In [20, 21], the authors present a system that combines the content-based and collaborative approaches with techniques based on social and linked open data. By means of ideas borrowed from the Semantic Web, the information extracted from Facebook is converted into a structured form that allows it to be used in synergy with LOD within a recommender of cultural heritage venues. Users’ posts are examined to determine relevant entities and the extracted information is represented as a graph of concepts linked through semantic relationships. Unlike the previous approaches, this one exploits information regarding the user’s social graph for giving more relevance to POIs visited by her friends in the recommendation process.

All the reported studies have been tested and evaluated through the classic metrics used in this research field, showing not only that the use of LOD for developing RSs is possible but also that it allows them to attain performance comparable to those of current commercial systems.
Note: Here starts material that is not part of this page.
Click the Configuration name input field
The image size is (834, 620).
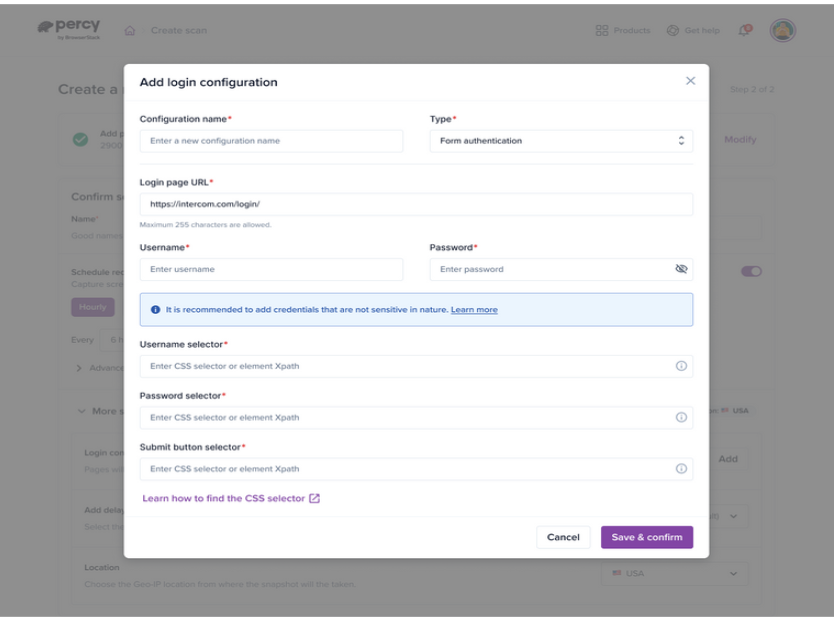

Nevertheless, systems combining social and linked open data are still a minority.

3 Problem formulation

In this section, we provide the definition of the recommendation problem of POIs located nearby the active user’s current position.

Let \(\mathbb {U}=\{u_{1}, \cdots , u_{N}\}\) represent the set of N users with a valid account on social media. For each user \(u_{i} \in \mathbb {U}\), we build her user profile \(P_{u_{i}}\) by collecting and analyzing her feedbacks expressed as like and clicks on pictures (see Section 4.1.1). Let \(\mathbb {L}=\{l_{1}, \cdots , l_{M}\}\) represent the set of M candidate POIs, namely, the POIs extracted from LOD and located in the user’s surroundings. The last point means POIs placed within a circle centered in the user’s current position and having a radius r, whose value is set by her. Under those settings, the problem can be formulated as follows: define the function f

$$ f: \mathbb{U} \times \mathbb{L} \to [0,1] $$
(1)

such that, given a target user ui represented through her profile \(P_{u_{i}}\) and a set of candidate POIs, f expresses the recommendation score of the candidate POI lj for the target user ui. After obtaining the recommendation scores for every candidate POI, we rank all the POIs according to their scores and return them as a top-k recommendation list.

4 The proposed system

This section describes the system implementation, motivating the various choices made and presenting the problems encountered. The main system modules, the techniques used, and the algorithms implemented for its realization are outlined. Furthermore, the graphical interface is shown as well as the modalities in which the user can interact with the system.

4.1 Architecture

The architecture of the system can be divided into four main modules, represented in Fig. 1:

  1. 1.

    User profile extraction;

  2. 2.

    POI extraction from LOD;

  3. 3.

    Recommendation process;

  4. 4.

    Presentation and evaluation of results.

Fig. 1
figure 1

System architecture

4.1.1 User profile extraction

This section presents how the user profile needed for customizing the recommendation process is built. To this aim, we take into account two different sources of user feedback: her activity on social media and her clicks on a sample of images representing specific categories of POIs.

Activity on social media

As first source of user feedback, we pointed towards something already available on the Web for most users: their activity on social media. More specifically, we considered FacebookFootnote 3, one of the most popular social media. As of January 2018, Facebook is used by 42% of the world’s population, with peaks of 70% in North America and 66% in Northern Europe.Footnote 4 Through a user’s Facebook profile, the system leverages the related APIFootnote 5 to extract her demographic information (i.e., age, gender, and profession), and estimate her interests and preferences by analyzing the pages tagged by her with a like. However, the simple extraction of the user’s like is not sufficient. It is necessary to process them so that they can be compared directly with POIs. Ideally, we would like to obtain the equivalent of the Facebook page in the same domain as the points of interest, namely, DBpediaFootnote 6. However, the retrieved data often presents three major problems:

  1. 1.

    It has a large amount of noise, that is, pages that cannot be associated with well-defined entities (mainly personal blogs and pages that publish content not relevant to the system);

  2. 2.

    It needs a disambiguation process for determining the entity to which it refers (e.g., the “house” page could indicate the music genre, the TV series, the movie, and more);

  3. 3.

    It can contain multiple separate pages that refer to the same concept (e.g., two separate pages, one official and one not, dedicated to the same celebrity).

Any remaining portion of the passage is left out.